Long-Term Functional 3D Human Skeletal Muscle Constructs from Human Induced Pluripotent Stem Cells Enable Electrically Controlled Remodelling Studies

Studying skeletal muscle remodelling across large temporal scales is difficult because most 3D tissue-engineered skeletal muscle (3D-TESM) models cannot sustain stable development over prolonged culture. Skeletal muscle adaptations in vivo are strongly influenced by changes in tissue length, but most TESM models are mechanically restrictive, limiting elongation and thereby constraining structural remodelling. The stiffness of the pillars that anchor the tissues is a key determinant of how much they can shorten or elongate during development, thereby shaping both their morphology and force-generating capacity. To address this limitation, we investigated how TESMs derived from human induced pluripotent stem cells (hiPSCs) develop over two weeks when suspended between pillars with distinct mechanical properties, ranging from mechanically compliant to mechanically stiff boundary conditions. We focused on both passive and active force-generating properties.

With compliant pillars, tissues compacted primarily along their length (~66% reduction), followed by progressive elongation (~50% increase) from day 5 onward.
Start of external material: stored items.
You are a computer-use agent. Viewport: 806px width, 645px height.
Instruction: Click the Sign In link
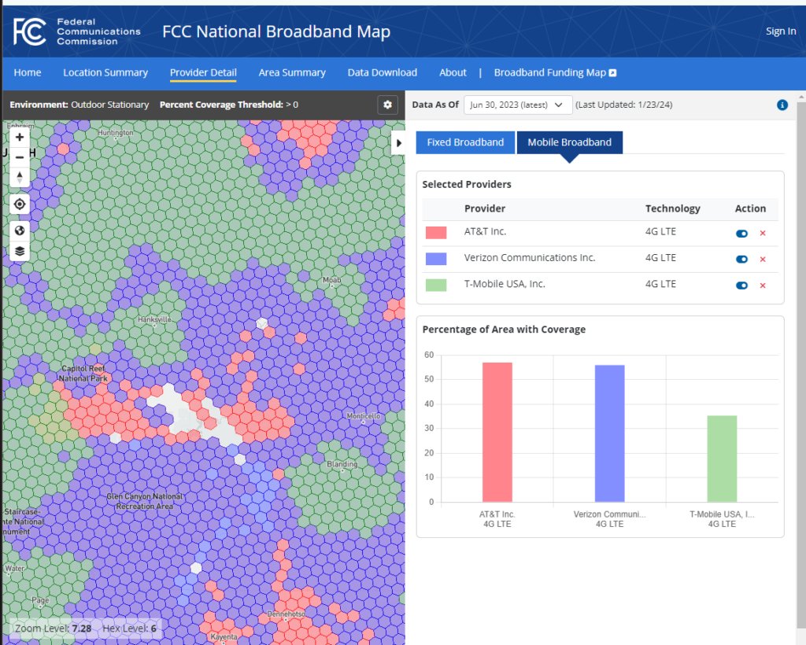781,31
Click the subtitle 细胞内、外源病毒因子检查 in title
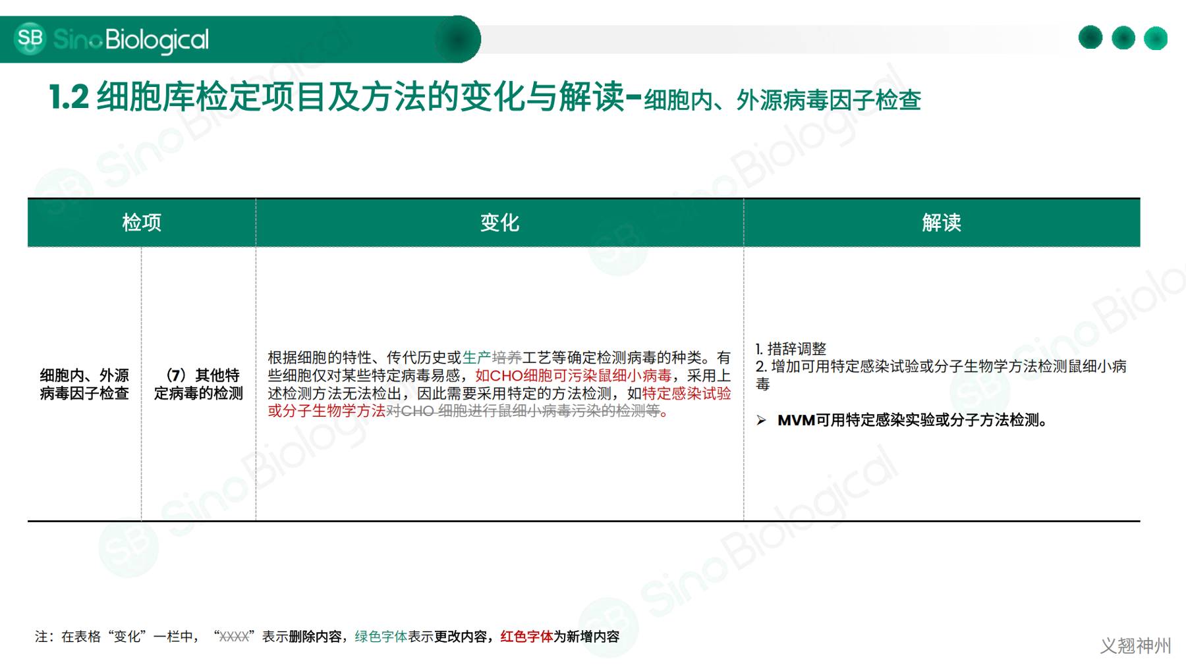 782,100
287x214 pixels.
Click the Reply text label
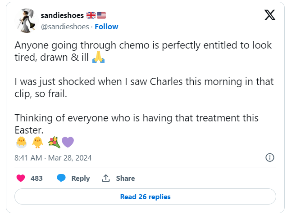coord(81,178)
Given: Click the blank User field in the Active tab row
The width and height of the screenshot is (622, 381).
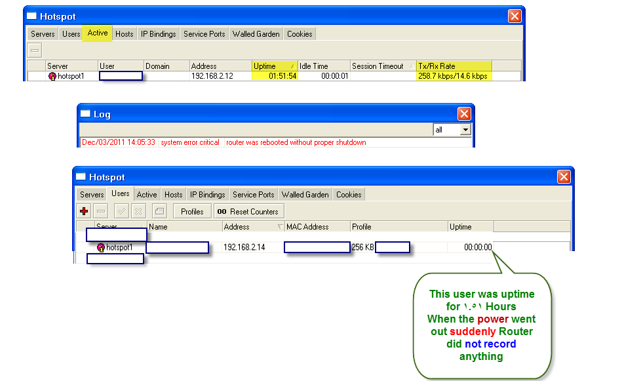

In contrast, with stiff pillars, tissues compacted across their width, with no longitudinal shortening. Despite these morphological differences, projected tissue area decreased similarly across setups. Spontaneous contractions emerged from day 7 and continued until day 14, typically occurring in bursts at 0.6–0.8 Hz. Passive force peaked early with compliant pillars and declined thereafter, while remaining relatively stable with stiff pillars. Under stepwise electrical stimulation, maximal contractility was consistently observed at ~50 Hz. Active force rose sharply between day 12 and day 14, with the steepest increase (up to 2000%) in compliant pillars.

Although sample size was limited, the consistency of trends across stiffness conditions and surface treatments provides valuable insights into how boundary mechanics shape 3D-TESM development. These findings offer a foundation for designing next-generation muscle culture systems that support dynamic remodelling, force maturation, and training-responsive behaviours.